A lot has happened since then. The only one of the three
controversial diagnoses still in the running for official status has been
altered for the umpteenth time. An esteemed journal is issuing a scathing
critique. And the open letter is generating buzz in the blogosphere.
The
open letter has
garnered more than 100 signatures, many from prominent forensic psychologists
and psychiatrists in the U.S. and internationally. If you intend to sign on but
haven’t yet, act now because I understand it will be submitted very soon. (Click
HERE to review the text; click
HERE to email your name and professional
title to co-author
Richard
Wollert.)
Hebephilia gets yet another makeover
This week, the Sexual Disorders Workgroup for the upcoming
fifth edition of the APA's diagnostic manual
toned
down its proposal to turn sexual attraction to young teens into a mental
disorder. As psychiatrist Allen Frances
explains
at his
DSM5
in Distress blog, hebephilia is still there -- you just have to read the
small print to see it:
|
Dali: Enchanted Beach with Three Fluid
Graces |
Confronted
by universal opposition from the rest of the field, the DSM 5 group has been
forced progressively to whittle down their pet, but they so far have refused to
just drop it altogether. 'Hebephilia' first lost its free-standing independence
and was cloaked as Pedohebephilia. When this didn't fly, the term was dropped
altogether in the title but the concept was slipped into the definition of
Pedophilia -- which was expanded out of recognition by having a victim age
cut-off of 14 years. No one accepted this outlandish suggestion and now finally
the work group comes back with ‘early pubescent children' and tries to keep
'hebephilia' as a term in the subtype. The instability of the criteria sets
associated with this concept is additional evidence that the fervor for its
adoption stems from emotional loyalty rather than reasoned review of its weak
conceptual and research base. How can the group vouch for the reliability of the
diagnosis when the concept and criteria are changing every month? This is no way
to develop a diagnostic system.
The staunch insistence on this transparent attempt to turn
statutory rape into a mental disorder owes in large part to the makeup of the
sexual disorders workgroup. As
Frances
notes, "the most wayward of all the DSM 5 work groups" is "lopsidedly
dominated" by psychologists from a sex clinic up in Toronto, whose ambition is
"to find a place in DSM 5 for their pet diagnosis."

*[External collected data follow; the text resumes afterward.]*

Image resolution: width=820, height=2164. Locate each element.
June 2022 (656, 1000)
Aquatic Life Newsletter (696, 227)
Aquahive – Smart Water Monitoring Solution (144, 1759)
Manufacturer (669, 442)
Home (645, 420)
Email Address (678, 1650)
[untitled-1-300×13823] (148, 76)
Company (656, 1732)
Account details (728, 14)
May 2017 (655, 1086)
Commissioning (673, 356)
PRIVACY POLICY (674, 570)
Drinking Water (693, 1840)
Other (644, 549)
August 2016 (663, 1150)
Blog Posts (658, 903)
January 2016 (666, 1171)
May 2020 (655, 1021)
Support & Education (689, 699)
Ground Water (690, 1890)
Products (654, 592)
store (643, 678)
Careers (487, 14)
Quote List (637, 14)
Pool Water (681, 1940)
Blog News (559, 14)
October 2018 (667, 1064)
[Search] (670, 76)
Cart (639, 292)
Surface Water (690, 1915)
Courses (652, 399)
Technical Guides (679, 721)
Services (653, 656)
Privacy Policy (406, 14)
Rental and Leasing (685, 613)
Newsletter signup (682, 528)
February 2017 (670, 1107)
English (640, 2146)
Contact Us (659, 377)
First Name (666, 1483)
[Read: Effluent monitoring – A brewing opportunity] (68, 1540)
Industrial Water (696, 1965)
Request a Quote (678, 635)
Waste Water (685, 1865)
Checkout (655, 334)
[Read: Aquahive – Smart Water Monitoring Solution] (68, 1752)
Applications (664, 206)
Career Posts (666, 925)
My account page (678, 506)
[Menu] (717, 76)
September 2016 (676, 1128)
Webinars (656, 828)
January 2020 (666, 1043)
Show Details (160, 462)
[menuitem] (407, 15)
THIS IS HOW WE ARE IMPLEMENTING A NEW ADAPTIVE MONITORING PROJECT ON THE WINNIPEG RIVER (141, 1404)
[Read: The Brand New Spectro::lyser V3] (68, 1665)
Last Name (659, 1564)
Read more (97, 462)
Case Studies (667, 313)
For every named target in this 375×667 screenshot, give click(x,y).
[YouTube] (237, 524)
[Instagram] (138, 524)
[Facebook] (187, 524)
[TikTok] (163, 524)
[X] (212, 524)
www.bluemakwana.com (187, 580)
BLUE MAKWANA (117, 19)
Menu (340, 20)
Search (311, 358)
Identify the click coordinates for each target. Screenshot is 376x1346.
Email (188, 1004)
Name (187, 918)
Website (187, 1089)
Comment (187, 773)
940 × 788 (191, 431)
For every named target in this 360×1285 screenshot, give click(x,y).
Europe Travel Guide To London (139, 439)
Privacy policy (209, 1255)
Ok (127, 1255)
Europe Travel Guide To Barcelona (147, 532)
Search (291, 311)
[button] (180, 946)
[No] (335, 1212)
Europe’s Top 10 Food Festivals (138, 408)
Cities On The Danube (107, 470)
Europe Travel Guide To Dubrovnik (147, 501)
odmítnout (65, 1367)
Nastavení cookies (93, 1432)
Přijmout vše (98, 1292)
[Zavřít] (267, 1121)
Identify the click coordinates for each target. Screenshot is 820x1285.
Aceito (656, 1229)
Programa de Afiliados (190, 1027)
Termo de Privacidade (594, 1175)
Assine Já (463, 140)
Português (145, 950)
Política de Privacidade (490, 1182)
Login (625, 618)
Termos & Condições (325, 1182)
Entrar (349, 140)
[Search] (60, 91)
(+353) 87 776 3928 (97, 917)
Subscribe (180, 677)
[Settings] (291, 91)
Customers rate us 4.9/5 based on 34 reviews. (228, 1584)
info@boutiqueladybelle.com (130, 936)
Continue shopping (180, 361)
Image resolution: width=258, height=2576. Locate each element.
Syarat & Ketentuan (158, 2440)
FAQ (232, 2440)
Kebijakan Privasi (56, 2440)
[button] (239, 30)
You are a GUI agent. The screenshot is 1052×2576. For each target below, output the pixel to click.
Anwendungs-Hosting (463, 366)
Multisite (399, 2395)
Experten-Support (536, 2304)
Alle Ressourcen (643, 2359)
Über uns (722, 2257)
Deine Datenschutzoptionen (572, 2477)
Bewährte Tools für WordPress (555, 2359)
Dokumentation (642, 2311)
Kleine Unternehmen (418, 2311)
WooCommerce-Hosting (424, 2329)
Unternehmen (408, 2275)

Although the group's other outlandish proposals, Paraphilic
Coercive Disorder and Hypersexuality, have been shelved for the time being,
Frances worries that putting them in the appendix "for further study" is still
risky:
Recognizing
that the jig is up on the grand design, members of the DSM 5 sexual disorders
work group have been heard saying they may have to settle for an Appendix
placement for their three hothouse creations. This would create forensic
dangers. We have learned from the abuse of "Paraphilia Not Otherwise Specified"
in Sexually Violent Predator cases that any (even remote) legitimization by DSM
5 is certain to be misconstrued and misused in the courtroom.
Come on
guys. This is absolutely absurd just on the face of it…. So back to the drawing
board, DSM 5 sexual disorders work group. The grand dream is lost -- now at
least make sure you don't mess up on the fine print.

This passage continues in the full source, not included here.